# TASK DETAILS
Could you set down exactly the lines in the records below between the line holding "Select the light blue Japan bar" and the line holding "Viewport: 551px width, 1568px height.", inclusive?

# STUDY MATERIAL
────────
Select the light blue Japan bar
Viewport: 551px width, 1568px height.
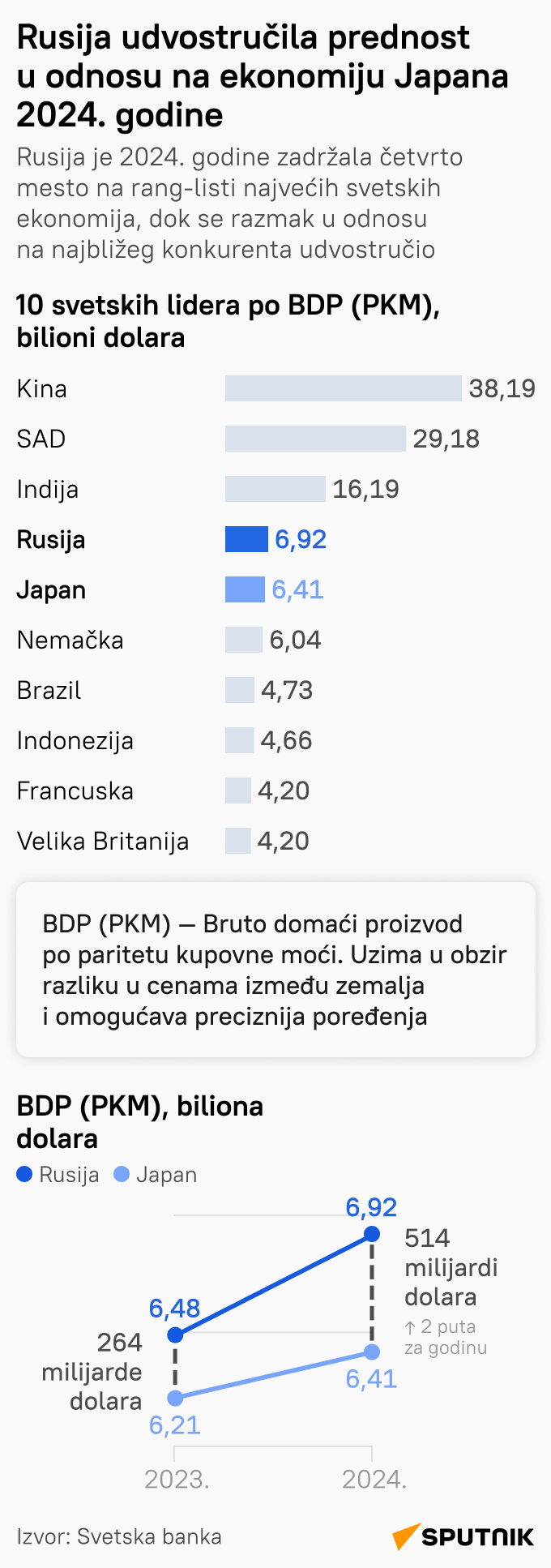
────────
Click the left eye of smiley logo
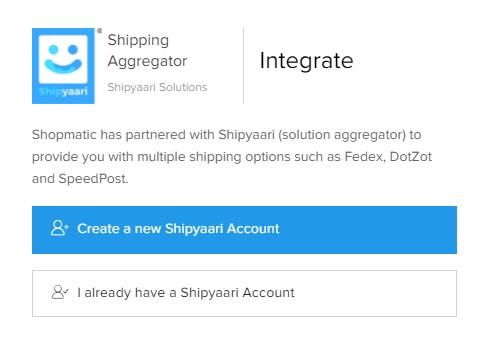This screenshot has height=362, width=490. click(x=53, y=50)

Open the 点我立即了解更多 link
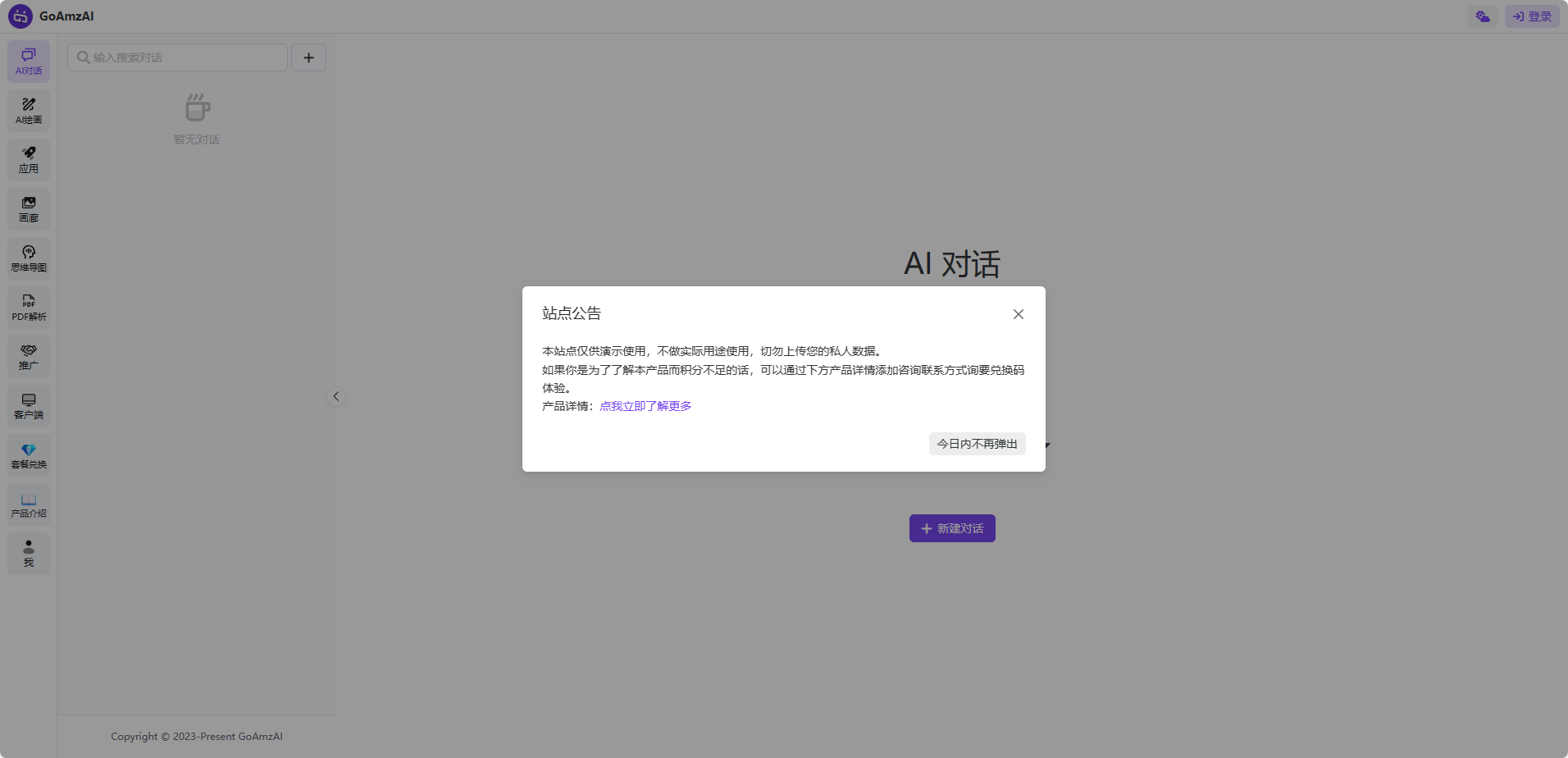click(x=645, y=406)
────────
# TASK SOLUTION
Select the light blue Japan bar
Viewport: 551px width, 1568px height.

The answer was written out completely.